I stifled the irritation I felt crowding the back of my throat. Man, she wasn't falling for his line, was she? How obvious could you get ― he was damned near trying to look down the front of her uniform.

But much to my surprise, my normally savvy RIO was buying it. Big time, from the fawning look she gave him. It really makes me sick, the way that some women are.

"That's so nice of you to say, Brent," she cooed. "Really, I'd have to agree with you on that."

I heard a slight, muffled giggle to my right. I looked over at Anna.

She was shaking her head slightly in disbelief.
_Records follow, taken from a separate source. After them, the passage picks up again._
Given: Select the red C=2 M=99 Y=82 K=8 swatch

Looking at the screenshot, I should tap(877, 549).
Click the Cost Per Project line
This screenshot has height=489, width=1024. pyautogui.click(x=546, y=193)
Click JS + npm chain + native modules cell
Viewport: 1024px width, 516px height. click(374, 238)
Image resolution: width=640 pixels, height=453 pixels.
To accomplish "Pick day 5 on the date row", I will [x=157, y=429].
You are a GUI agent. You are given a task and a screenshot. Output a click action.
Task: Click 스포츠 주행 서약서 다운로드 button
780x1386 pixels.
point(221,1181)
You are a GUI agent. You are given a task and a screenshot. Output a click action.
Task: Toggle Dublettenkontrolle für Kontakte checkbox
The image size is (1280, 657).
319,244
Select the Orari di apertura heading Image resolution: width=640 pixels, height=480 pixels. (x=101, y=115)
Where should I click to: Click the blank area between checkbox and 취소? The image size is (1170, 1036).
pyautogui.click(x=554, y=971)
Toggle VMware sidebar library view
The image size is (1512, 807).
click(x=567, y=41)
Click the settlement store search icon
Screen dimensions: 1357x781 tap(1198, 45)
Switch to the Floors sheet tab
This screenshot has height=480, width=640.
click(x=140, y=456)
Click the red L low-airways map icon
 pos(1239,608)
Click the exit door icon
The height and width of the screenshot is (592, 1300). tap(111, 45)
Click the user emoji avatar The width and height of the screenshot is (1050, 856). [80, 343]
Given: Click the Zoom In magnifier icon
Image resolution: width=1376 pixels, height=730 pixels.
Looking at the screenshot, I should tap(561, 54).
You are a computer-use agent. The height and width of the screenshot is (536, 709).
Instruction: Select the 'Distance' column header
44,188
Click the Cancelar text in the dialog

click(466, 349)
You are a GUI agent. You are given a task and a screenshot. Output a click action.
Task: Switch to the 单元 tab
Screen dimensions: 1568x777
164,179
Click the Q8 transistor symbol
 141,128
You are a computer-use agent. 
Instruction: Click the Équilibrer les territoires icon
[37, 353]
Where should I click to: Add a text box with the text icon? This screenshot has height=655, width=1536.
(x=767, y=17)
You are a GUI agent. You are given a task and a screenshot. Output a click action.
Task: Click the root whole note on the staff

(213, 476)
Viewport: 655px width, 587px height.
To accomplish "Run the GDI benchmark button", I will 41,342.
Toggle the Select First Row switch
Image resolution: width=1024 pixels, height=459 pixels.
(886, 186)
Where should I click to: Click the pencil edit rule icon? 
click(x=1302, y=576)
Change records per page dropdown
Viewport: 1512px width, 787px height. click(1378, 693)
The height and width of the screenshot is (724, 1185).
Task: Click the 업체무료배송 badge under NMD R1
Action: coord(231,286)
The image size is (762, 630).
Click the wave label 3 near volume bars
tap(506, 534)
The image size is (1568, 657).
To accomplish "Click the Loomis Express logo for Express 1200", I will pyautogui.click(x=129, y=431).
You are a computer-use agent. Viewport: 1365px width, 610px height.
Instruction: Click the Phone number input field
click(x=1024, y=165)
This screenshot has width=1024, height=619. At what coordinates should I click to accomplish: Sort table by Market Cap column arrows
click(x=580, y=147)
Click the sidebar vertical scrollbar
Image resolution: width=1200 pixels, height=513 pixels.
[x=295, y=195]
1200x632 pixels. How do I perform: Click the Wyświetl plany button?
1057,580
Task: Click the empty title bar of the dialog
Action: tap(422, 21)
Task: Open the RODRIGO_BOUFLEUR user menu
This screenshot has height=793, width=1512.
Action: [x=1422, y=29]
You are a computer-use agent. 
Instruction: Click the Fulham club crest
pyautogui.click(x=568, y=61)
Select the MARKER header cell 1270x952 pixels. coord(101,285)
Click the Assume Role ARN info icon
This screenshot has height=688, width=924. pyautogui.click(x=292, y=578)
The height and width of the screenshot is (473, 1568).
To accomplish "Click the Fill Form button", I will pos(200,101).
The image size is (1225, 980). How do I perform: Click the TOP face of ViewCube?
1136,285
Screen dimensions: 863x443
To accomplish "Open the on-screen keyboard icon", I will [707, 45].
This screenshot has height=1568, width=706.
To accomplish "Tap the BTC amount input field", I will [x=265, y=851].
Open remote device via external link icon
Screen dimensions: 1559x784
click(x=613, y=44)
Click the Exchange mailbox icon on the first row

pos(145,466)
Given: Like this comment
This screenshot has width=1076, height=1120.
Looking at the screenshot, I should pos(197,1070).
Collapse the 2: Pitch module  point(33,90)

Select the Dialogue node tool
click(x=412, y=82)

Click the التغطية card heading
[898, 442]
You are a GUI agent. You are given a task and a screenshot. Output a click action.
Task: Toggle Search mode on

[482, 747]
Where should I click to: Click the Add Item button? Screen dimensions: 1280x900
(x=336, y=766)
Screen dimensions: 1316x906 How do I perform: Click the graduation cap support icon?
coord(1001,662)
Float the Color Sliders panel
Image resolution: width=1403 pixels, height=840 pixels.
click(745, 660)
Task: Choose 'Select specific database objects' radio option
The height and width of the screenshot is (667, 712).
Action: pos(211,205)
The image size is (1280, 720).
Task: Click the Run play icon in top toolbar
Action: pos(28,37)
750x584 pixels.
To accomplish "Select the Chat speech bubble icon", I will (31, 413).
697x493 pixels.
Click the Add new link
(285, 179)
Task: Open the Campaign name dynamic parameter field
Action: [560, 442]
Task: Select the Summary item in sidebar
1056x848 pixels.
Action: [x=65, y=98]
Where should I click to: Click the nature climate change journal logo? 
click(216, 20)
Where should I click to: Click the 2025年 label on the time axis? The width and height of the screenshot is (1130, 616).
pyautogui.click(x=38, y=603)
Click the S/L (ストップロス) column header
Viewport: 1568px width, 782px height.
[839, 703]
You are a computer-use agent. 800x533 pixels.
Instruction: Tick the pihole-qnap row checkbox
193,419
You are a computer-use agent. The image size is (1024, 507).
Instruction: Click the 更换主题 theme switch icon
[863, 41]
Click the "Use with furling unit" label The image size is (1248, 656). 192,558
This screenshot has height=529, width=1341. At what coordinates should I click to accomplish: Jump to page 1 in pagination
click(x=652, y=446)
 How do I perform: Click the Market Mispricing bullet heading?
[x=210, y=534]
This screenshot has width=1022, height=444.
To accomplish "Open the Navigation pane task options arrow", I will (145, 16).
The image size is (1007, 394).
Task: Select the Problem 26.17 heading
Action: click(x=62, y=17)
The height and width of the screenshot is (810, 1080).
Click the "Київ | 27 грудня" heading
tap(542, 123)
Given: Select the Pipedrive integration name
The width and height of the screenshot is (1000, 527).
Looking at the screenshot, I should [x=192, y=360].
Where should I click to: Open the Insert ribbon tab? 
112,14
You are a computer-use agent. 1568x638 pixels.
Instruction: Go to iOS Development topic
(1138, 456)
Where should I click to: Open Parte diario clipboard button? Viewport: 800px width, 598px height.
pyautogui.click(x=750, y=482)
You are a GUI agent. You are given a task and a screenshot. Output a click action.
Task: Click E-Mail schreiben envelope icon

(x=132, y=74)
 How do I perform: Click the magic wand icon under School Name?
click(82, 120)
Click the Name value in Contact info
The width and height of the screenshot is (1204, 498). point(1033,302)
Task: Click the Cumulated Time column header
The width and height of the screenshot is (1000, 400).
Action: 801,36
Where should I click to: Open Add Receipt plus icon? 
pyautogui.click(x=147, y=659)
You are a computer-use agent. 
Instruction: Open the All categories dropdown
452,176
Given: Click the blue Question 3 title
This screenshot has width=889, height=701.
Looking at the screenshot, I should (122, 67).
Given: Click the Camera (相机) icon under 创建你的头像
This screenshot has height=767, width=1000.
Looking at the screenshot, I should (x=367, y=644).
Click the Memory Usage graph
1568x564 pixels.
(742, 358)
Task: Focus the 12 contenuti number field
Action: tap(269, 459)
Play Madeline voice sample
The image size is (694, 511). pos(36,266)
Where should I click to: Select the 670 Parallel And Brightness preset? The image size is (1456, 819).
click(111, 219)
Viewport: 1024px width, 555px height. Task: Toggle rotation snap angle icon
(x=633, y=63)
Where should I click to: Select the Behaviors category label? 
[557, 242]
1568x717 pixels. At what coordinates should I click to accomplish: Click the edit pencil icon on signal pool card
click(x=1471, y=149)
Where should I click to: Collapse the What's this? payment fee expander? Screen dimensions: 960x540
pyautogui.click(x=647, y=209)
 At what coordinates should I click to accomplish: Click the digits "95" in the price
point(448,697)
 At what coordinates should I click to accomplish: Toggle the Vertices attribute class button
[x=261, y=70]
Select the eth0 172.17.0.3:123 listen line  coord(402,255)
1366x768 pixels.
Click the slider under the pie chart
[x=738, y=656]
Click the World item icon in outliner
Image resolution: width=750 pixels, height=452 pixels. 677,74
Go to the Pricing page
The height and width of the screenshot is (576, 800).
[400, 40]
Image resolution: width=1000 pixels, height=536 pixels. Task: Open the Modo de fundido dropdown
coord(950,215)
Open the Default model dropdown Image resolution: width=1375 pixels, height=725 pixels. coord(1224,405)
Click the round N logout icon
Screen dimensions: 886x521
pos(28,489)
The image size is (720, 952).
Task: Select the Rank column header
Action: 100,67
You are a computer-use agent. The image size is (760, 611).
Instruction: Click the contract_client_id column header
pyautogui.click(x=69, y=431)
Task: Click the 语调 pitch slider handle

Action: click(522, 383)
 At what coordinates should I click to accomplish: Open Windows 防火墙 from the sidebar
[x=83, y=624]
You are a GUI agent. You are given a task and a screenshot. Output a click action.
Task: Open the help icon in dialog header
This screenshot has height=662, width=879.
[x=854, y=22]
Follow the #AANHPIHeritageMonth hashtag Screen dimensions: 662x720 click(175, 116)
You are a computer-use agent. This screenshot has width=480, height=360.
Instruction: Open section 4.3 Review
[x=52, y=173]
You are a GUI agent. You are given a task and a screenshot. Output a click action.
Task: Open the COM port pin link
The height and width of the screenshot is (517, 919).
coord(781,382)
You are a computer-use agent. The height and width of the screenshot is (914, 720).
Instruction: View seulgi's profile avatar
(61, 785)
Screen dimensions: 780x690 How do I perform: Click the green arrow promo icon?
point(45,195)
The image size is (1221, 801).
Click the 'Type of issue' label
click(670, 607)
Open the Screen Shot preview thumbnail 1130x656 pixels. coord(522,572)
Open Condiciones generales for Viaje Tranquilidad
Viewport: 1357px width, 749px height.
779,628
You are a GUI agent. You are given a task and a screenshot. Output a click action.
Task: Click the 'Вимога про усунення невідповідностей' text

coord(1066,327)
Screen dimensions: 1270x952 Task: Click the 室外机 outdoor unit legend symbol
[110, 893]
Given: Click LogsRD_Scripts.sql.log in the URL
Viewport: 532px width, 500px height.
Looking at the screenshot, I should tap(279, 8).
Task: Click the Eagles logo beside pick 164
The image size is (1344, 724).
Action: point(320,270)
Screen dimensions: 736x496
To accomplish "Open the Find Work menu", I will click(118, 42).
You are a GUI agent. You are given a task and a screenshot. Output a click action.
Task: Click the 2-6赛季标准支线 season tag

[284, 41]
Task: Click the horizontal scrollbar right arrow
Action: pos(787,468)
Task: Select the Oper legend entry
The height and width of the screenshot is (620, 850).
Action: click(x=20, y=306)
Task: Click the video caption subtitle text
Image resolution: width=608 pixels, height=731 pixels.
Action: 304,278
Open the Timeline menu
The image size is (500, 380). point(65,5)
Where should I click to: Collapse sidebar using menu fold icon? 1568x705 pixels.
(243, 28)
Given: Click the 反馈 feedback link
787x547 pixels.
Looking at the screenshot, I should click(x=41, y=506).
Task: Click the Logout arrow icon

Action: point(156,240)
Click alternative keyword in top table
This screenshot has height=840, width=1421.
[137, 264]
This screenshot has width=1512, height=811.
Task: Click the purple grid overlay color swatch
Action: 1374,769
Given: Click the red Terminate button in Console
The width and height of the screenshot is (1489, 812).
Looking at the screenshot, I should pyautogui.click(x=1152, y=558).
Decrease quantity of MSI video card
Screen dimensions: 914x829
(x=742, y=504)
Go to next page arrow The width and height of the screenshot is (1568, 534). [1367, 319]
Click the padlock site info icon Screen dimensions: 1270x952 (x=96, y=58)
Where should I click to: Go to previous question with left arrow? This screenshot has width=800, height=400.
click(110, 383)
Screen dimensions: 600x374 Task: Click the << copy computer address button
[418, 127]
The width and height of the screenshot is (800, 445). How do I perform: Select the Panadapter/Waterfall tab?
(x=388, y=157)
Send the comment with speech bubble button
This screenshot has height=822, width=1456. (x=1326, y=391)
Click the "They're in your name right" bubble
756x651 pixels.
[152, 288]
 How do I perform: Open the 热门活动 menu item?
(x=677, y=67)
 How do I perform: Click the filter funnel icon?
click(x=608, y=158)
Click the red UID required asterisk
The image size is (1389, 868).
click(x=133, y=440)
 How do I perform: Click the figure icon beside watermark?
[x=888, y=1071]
I grinned. It was as though she could read my mind, and was agreeing with me about the sheer idiocy of Brent's run on Sheila.

"You know, Brent," I said loudly, cutting off the love fest that was starting across the table from me, "you'll probably be interested in this afternoon's engagement as well. It's a bombing run, you know? Like when you come in fast and hard on a target and try to pop your load off right on one spot."

Sheila's head shot up and she fixed me with a glare. "All you have to do is drive," she said, reminding me of our respective roles in life. "The timing is up to me. And I can handle my end of things just fine, thank you."

Brent shot a puzzled glance back between the two of us, then shrugged.

"I understand there won't be much to see, though," he said.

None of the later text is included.